Editorial comment
As of 7th August 2017 there is quite strong support for the proposal. The developers have been asked via e-mail to take a closer look.
Here is a block of Python, indented by 4 spaced on each line to get verbatim/typewriter text:
from chempy import ReactionSystem # The rate constants below are arbitrary
rsys = ReactionSystem.from_string("""2 Fe+2 + H2O2 -> 2 Fe+3 + 2 OH-; 42
2 Fe+3 + H2O2 -> 2 Fe+2 + O2 + 2 H+; 17
H+ + OH- -> H2O; 1e10
H2O -> H+ + OH-; 1e-4
Fe+3 + 2 H2O -> FeOOH(s) + 3 H+; 1
FeOOH(s) + 3 H+ -> Fe+3 + 2 H2O; 2.5""") # "[H2O]" = 1.0 (actually 55.4 at RT)

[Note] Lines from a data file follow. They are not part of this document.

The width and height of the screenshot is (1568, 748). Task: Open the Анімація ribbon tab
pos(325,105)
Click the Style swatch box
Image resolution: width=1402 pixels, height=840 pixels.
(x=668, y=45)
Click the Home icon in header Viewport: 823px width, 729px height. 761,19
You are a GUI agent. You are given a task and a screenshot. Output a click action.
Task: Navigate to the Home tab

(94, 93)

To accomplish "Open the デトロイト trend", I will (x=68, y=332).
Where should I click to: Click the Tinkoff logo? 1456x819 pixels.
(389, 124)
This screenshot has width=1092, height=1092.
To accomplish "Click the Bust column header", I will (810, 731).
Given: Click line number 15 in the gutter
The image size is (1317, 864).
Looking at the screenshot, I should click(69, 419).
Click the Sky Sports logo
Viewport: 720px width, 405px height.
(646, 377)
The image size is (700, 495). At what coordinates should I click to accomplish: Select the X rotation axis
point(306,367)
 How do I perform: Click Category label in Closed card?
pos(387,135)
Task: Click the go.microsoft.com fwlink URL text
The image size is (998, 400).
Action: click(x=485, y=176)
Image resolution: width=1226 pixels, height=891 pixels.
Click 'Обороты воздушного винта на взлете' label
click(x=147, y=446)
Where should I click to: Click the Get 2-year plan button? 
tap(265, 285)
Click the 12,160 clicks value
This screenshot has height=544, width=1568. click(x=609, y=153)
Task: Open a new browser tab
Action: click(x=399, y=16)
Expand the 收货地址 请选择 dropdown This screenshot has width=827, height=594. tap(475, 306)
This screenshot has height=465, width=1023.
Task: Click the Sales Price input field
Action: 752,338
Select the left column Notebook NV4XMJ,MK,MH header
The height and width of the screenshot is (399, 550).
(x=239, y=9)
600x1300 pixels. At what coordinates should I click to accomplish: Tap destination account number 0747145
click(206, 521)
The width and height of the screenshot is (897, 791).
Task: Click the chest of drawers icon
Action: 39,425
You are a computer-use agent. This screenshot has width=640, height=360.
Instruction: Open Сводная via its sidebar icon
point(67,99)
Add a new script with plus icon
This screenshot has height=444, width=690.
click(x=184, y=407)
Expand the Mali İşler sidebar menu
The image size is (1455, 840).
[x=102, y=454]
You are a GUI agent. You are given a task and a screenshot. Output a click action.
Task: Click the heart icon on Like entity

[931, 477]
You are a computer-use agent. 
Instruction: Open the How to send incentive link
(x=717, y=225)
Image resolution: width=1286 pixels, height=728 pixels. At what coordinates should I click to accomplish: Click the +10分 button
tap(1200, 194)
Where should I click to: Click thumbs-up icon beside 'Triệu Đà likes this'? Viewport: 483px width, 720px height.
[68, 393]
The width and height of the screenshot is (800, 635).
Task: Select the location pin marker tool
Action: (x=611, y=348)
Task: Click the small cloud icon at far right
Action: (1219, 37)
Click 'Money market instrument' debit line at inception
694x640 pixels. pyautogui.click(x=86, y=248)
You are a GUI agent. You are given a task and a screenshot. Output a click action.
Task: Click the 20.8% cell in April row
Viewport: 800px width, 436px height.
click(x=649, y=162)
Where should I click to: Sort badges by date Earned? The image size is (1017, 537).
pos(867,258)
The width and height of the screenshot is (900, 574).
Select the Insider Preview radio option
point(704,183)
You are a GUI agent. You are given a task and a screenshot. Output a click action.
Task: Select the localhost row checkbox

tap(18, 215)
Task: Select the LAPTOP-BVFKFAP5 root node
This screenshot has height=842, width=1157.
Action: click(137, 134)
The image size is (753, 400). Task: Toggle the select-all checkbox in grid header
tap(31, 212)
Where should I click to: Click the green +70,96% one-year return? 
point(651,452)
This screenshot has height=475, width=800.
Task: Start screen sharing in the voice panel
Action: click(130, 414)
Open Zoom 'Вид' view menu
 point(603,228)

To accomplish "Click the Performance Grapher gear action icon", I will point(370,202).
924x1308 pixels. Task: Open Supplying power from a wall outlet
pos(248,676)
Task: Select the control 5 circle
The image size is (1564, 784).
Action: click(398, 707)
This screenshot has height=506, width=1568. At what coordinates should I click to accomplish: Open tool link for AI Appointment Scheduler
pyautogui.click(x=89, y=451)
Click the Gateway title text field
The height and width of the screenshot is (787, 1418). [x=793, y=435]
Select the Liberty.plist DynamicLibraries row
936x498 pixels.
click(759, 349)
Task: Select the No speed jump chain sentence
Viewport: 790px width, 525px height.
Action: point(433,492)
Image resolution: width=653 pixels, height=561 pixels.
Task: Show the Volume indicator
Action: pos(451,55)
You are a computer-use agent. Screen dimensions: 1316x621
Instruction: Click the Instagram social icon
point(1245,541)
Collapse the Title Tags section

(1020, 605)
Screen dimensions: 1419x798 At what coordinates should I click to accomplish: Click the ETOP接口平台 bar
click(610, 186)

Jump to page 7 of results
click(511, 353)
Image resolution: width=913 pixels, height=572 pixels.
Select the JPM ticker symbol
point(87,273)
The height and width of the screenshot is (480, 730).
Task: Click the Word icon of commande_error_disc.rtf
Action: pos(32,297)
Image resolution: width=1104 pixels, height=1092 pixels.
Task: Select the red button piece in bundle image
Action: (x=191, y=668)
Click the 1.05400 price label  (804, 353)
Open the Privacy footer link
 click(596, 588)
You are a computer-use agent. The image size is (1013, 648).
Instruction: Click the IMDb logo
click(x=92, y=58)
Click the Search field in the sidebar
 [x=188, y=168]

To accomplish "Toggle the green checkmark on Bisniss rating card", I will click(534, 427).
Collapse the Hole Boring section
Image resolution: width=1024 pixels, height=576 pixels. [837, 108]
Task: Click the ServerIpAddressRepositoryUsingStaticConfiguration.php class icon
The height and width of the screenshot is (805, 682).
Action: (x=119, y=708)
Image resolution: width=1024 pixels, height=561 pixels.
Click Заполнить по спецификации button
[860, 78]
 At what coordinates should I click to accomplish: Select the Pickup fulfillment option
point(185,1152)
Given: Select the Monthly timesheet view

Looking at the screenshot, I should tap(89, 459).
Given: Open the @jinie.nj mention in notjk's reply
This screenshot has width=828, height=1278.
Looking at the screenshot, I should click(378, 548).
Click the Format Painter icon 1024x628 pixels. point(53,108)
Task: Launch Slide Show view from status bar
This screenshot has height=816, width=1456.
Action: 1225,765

from chempy.kinetics.ode import get_odesys
odesys, extra = get_odesys(rsys)
from collections import defaultdict
import numpy as np
tout = sorted(np.concatenate((np.linspace(0, 23), np.logspace(-8, 1))))
c0 = defaultdict(float, {'Fe+2': 0.05, 'H2O2': 0.1, 'H2O': 1.0, 'H+': 1e-7, 'OH-': 1e-7})
result = odesys.integrate(tout, c0, atol=1e-12, rtol=1e-14)
import matplotlib.pyplot as plt
_ = plt.subplot(1, 2, 1)
_ = result.plot(names=[k for k in rsys.substances if k != 'H2O'])
_ = plt.legend(loc='best', prop={'size': 9}); _ = plt.xlabel('Time'); _ = plt.ylabel('Concentration')
_ = plt.subplot(1, 2, 2)
_ = result.plot(names=[k for k in rsys.substances if k != 'H2O'], xscale='log', yscale='log')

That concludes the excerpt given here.